Ai-Augmented Data Extraction in Literature Reviews: Toward First-Pass Accuracy Competitive With Human Performance

Author(s)

Ross De Burgh, PhD1, Karl Moritz Herrmann, PhD2, Sam Mardini, BSc3, Christoph R Schlegel, PhD4.
1MedScope Review Solutions, Theoule Sur Mer, France, 2Reliant AI Europe GmbH, Berlin, Germany, 3Reliant AI Inc., Boston, MA, USA, 4Co-founder, Reliant AI Europe GmbH, Berlin, Germany.
OBJECTIVES: AI tools for literature reviews are well known for improving efficiency, but questions around accuracy and repeatability remain key barriers to adoption in regulatory and scientific settings. Human first-pass data extraction is never 100% accurate due to inherent variability (typos, interpretation errors). Demonstrating that AI can outperform or match human accuracy at first pass is critical for driving trust and adoption. Our objective was to evaluate the first-pass accuracy of AI-based structured data extraction (Reliant Tabular) vs first-pass human extraction in systematic literature reviews.
METHODS: A standardized literature review protocol was developed with predefined structured data fields (e.g., sample sizes, outcome measures, study design elements). First-pass extractions were performed using both Reliant Tabular and human reviewers. Each output was compared to a gold-standard dataset (manually validated).
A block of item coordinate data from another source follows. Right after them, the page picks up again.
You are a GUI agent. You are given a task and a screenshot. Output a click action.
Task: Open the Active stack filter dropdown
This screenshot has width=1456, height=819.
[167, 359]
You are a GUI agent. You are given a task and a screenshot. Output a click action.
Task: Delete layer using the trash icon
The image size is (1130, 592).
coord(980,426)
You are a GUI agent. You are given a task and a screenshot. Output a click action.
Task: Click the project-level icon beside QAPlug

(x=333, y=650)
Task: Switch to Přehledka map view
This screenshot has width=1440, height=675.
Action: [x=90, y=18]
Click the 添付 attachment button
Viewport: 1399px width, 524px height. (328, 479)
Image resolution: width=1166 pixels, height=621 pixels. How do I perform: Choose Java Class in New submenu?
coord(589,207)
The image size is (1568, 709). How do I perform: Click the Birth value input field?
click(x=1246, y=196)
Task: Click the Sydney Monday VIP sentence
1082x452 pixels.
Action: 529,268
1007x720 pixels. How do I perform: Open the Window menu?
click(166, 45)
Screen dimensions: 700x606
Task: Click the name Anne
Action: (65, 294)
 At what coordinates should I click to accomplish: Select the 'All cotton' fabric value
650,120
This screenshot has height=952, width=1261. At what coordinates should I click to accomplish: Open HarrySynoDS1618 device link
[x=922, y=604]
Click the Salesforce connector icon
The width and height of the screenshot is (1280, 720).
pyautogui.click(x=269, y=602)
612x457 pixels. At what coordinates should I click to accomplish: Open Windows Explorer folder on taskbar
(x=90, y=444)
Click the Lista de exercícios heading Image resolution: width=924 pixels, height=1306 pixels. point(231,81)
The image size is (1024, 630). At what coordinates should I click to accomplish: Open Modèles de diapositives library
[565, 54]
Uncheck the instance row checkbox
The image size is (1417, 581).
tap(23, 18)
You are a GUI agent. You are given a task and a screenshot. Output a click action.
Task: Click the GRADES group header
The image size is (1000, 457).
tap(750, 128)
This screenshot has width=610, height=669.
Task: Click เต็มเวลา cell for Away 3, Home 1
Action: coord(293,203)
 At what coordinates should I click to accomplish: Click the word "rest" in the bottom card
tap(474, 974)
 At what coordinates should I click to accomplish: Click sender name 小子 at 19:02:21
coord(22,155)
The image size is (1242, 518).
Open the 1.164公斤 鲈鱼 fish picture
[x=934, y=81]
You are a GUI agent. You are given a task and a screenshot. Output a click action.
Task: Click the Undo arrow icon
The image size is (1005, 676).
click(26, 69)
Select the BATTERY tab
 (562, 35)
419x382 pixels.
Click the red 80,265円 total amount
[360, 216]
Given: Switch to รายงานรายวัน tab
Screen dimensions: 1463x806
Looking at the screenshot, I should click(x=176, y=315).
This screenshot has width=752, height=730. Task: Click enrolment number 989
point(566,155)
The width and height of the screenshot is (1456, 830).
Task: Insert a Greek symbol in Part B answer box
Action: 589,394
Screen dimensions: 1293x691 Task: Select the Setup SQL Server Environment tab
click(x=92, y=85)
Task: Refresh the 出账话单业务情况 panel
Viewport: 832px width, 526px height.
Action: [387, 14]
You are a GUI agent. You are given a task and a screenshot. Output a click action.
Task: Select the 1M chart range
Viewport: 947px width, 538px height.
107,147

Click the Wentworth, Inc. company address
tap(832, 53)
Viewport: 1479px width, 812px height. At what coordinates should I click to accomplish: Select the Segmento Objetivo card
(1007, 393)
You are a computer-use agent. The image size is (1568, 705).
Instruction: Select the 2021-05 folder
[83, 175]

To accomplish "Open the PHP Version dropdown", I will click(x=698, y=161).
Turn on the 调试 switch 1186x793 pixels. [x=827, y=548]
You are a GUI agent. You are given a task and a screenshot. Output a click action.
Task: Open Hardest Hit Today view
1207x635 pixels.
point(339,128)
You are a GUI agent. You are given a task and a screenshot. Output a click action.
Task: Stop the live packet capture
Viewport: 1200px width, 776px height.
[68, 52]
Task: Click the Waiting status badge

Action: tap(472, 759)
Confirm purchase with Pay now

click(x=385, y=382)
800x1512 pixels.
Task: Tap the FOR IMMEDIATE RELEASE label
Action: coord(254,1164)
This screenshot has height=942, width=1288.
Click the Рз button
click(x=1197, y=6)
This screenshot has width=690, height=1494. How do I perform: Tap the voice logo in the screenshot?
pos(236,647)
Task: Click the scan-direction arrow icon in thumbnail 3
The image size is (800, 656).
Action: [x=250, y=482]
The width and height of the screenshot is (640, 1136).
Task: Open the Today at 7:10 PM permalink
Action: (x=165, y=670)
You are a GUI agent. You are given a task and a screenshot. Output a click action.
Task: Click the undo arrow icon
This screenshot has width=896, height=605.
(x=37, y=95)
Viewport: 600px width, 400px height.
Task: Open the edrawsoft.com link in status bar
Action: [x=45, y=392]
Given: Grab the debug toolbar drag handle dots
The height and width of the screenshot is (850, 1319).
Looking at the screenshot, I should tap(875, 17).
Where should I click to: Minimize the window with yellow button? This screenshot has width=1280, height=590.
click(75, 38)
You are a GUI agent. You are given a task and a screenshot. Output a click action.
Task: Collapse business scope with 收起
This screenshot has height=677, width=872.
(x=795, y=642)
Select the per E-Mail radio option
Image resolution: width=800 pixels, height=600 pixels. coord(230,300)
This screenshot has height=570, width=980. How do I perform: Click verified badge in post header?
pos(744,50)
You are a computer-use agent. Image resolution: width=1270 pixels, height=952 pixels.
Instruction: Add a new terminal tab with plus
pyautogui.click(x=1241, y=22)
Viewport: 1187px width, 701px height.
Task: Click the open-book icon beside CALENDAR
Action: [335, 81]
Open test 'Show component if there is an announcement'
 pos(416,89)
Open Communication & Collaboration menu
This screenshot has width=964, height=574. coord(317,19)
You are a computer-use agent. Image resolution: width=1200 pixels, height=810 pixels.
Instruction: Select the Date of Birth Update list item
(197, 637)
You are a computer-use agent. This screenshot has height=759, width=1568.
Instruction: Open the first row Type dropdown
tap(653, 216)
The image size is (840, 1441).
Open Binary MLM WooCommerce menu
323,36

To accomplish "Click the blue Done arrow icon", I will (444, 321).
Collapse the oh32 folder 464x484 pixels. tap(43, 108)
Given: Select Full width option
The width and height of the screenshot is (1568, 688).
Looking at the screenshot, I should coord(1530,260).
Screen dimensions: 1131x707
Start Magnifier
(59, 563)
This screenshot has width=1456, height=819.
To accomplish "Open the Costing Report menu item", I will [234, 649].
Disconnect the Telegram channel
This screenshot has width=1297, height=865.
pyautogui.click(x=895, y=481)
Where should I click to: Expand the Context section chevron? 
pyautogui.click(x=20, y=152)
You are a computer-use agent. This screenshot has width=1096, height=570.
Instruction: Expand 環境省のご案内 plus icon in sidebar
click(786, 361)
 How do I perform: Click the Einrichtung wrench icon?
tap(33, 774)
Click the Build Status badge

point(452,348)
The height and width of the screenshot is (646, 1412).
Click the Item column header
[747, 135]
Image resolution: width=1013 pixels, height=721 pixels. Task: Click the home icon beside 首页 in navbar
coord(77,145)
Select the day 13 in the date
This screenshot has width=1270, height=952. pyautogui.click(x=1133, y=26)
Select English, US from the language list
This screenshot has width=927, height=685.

Accuracy rates and inter-rater agreement were calculated for both extraction methods.
RESULTS: AI-based extraction demonstrates accuracy comparable to that of human reviewers across key structured fields in the literature review. Human first-pass extraction typically achieves an accuracy rate of approximately 80-95%. The AI system approaches this range, with most discrepancies arising from challenges in entity resolution and handling ambiguous phrasing. In contrast, human reviewers most frequently made errors due to typographical mistakes, omissions, or inconsistent interpretations of study elements.
CONCLUSIONS: AI-based data extraction not only accelerates literature workflows but can exceed human first-pass accuracy, offering a strong foundation for scalable, repeatable, regulator-friendly evidence generation.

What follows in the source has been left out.